- [Task]
Copy, from the material below, each line that contains the word "screenshot".

- [Supplied material]
*** Block opens ***
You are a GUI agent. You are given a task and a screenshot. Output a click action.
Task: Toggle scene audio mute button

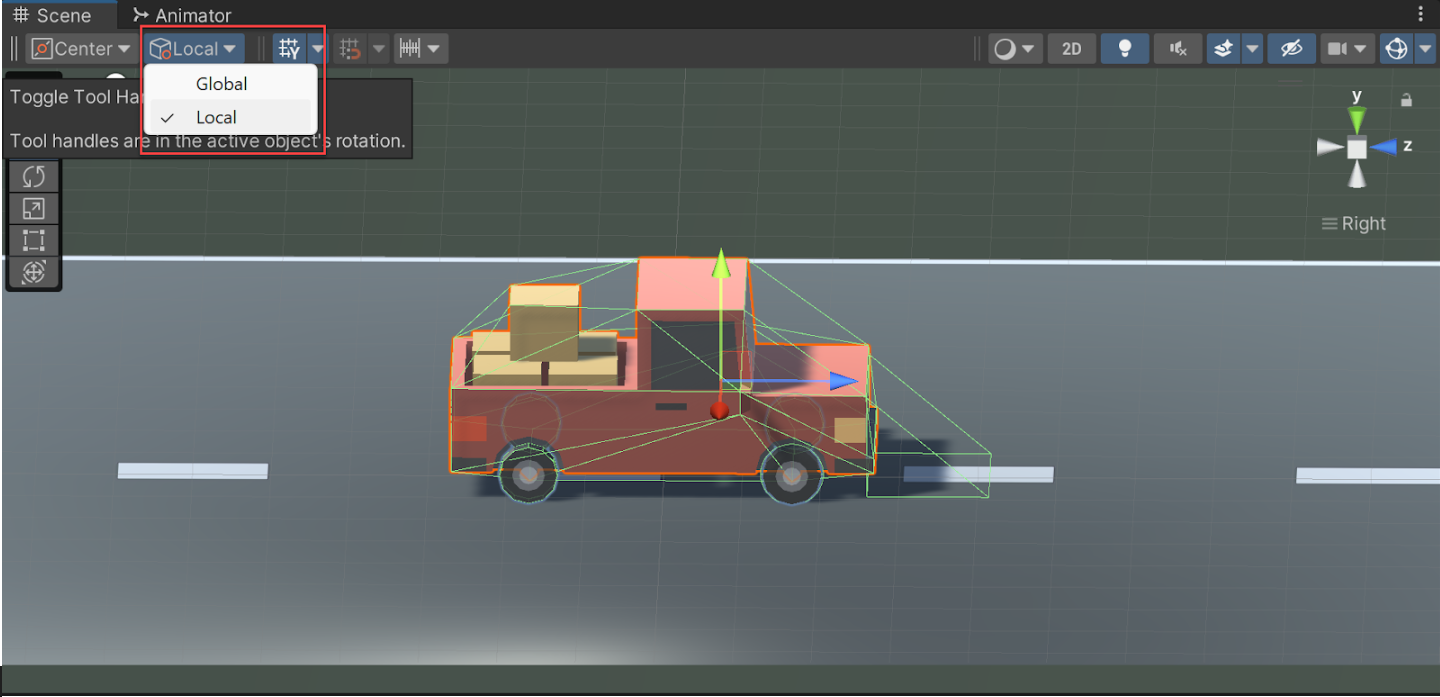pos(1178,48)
*** Block closes ***
*** Block opens ***
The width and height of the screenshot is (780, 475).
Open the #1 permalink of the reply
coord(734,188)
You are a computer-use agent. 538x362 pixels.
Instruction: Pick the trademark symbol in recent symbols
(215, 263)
*** Block closes ***
*** Block opens ***
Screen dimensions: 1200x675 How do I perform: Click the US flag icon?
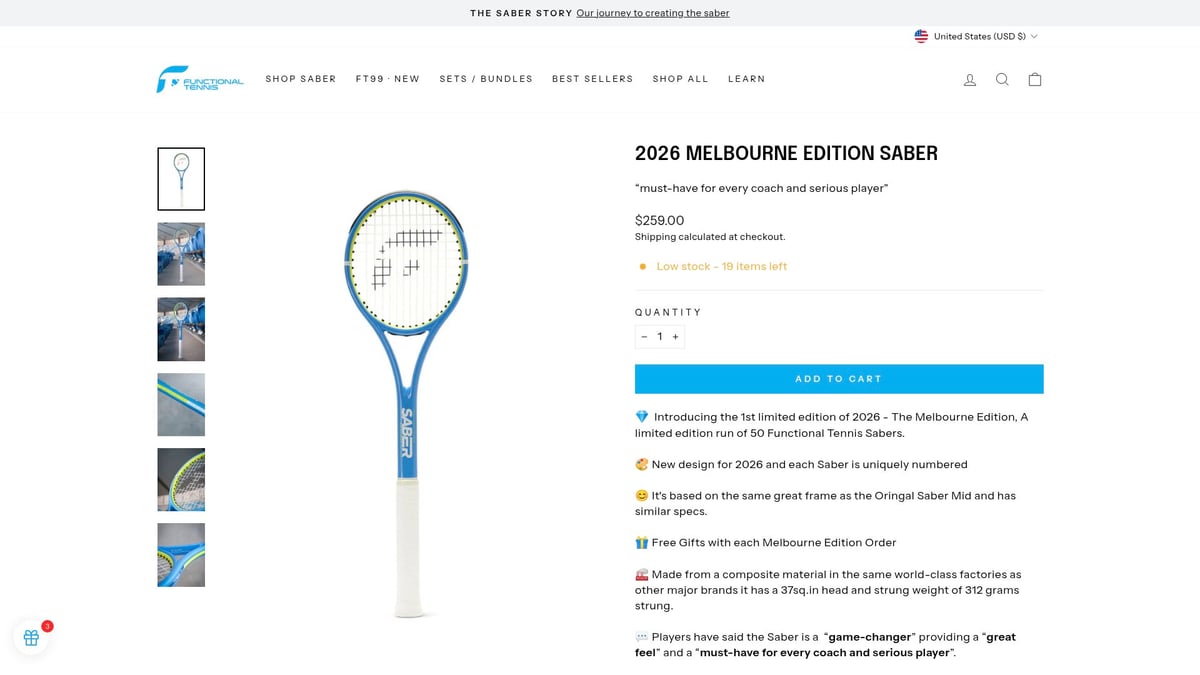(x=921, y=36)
*** Block closes ***
- [Solution to this problem]
You are a GUI agent. You are given a task and a screenshot. Output a click action.
The width and height of the screenshot is (780, 475).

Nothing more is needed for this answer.